→ **Records supplied**:
== Segment start ==

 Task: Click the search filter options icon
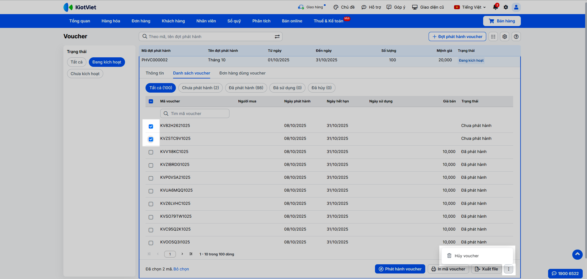click(277, 36)
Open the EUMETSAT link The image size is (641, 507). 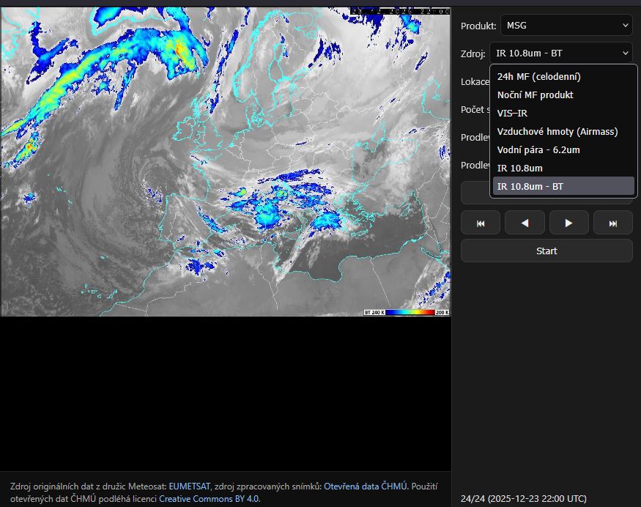(x=189, y=486)
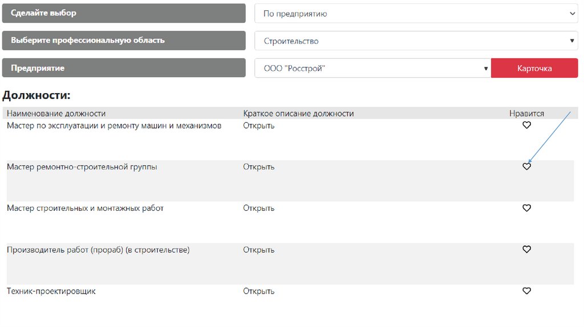Click Открыть for Мастер строительных и монтажных работ
Image resolution: width=584 pixels, height=328 pixels.
[258, 209]
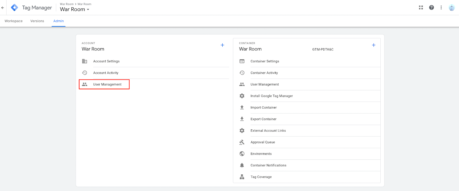
Task: Select the Admin tab
Action: pos(59,21)
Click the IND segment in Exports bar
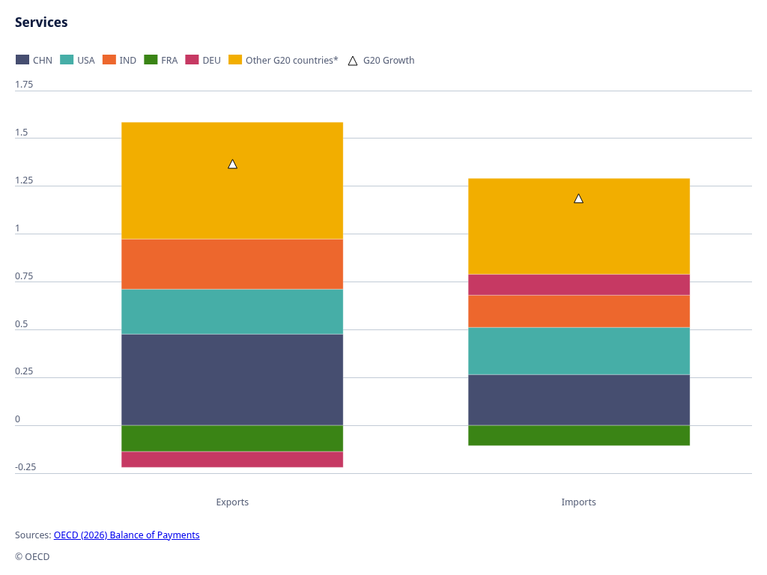Viewport: 767px width, 575px height. [x=232, y=264]
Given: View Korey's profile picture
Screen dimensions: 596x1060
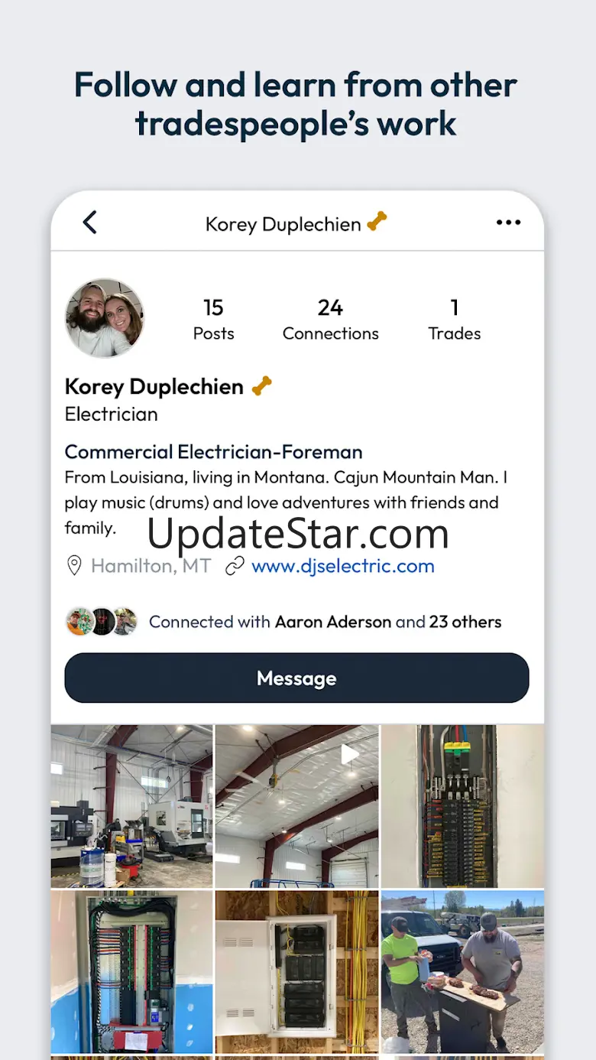Looking at the screenshot, I should 105,317.
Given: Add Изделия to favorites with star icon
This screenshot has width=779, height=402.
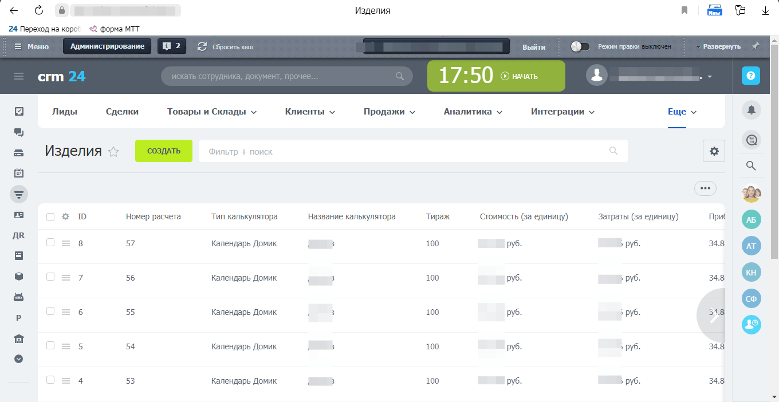Looking at the screenshot, I should click(x=113, y=152).
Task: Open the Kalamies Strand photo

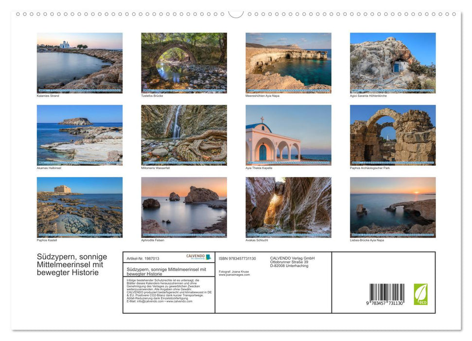Action: coord(80,63)
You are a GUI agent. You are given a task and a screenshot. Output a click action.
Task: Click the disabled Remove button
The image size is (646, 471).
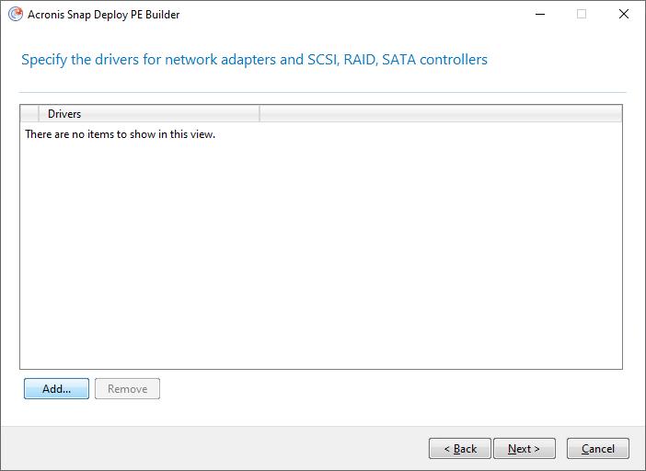point(127,389)
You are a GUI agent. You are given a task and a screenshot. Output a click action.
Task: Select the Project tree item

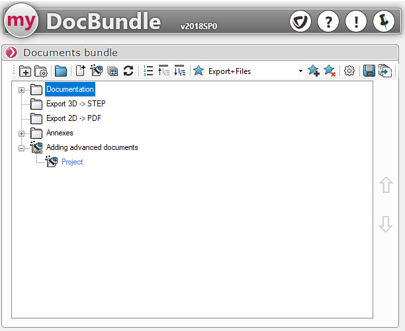(x=71, y=162)
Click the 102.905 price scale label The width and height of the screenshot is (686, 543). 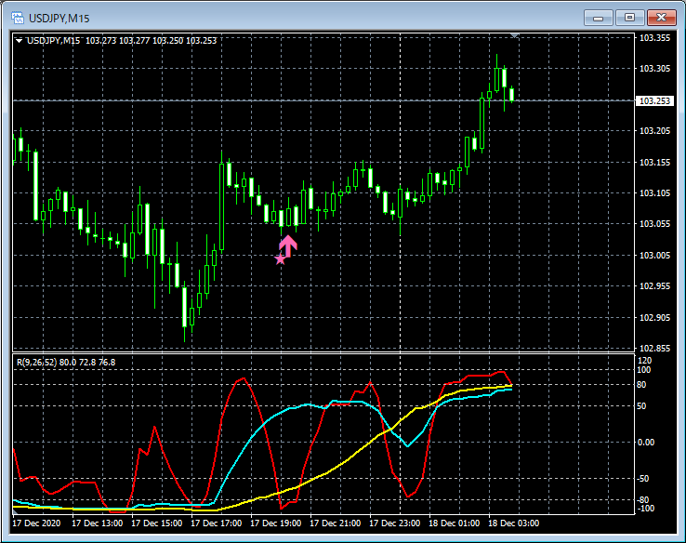tap(654, 317)
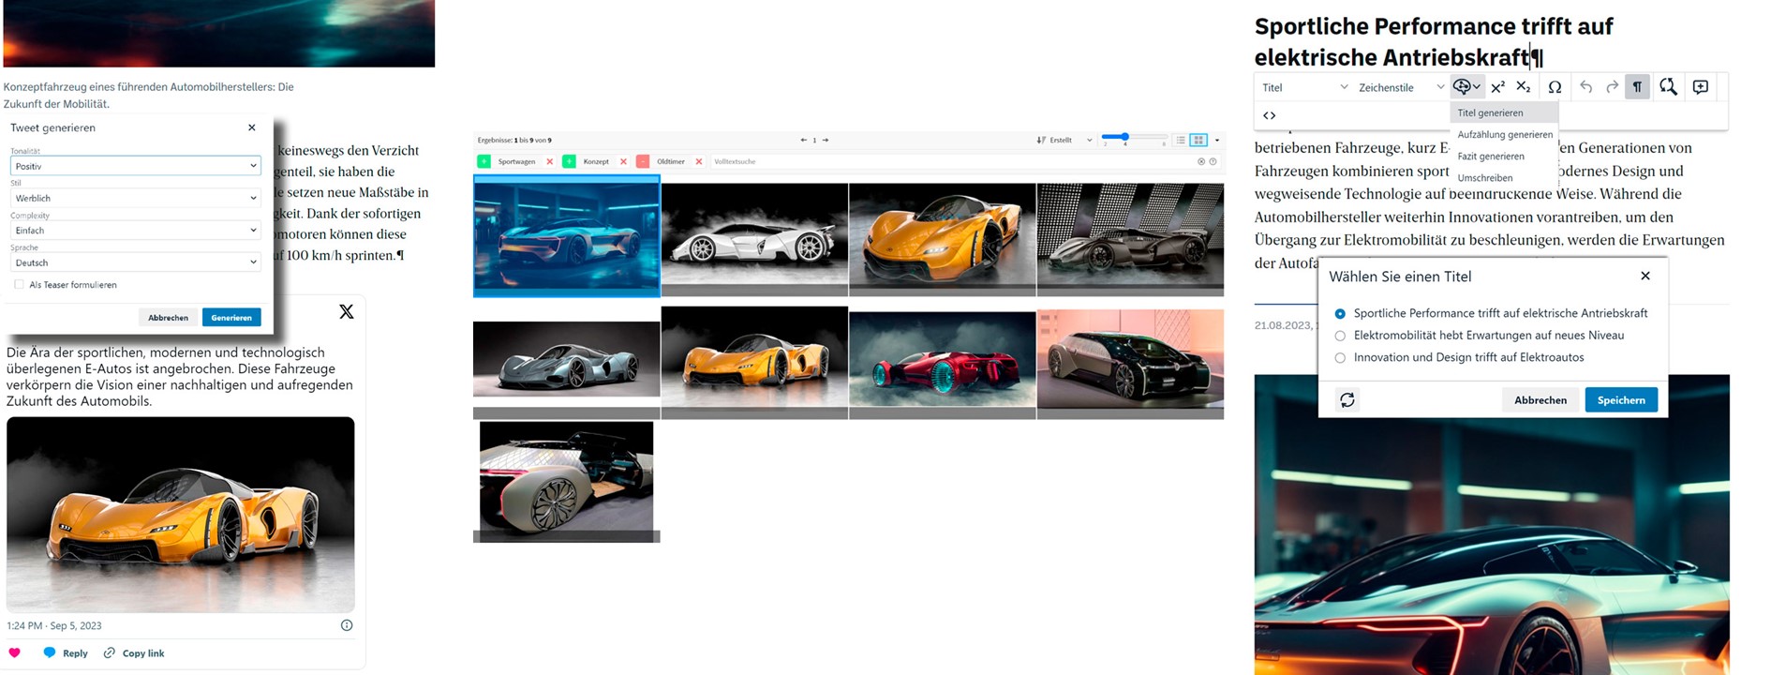Click the undo arrow in editor toolbar
This screenshot has height=675, width=1771.
pyautogui.click(x=1585, y=87)
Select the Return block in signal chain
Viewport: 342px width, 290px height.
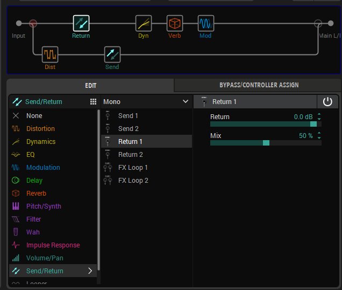pos(81,23)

== Segment end ==

→ **Required work**: Print, exactly and only, the lines running from the line with "Select the Return block in signal chain" through the last line of the data, including both. Skip any picture.

→ **Result for this exercise**:
Select the Return block in signal chain
Viewport: 342px width, 290px height.
pos(81,23)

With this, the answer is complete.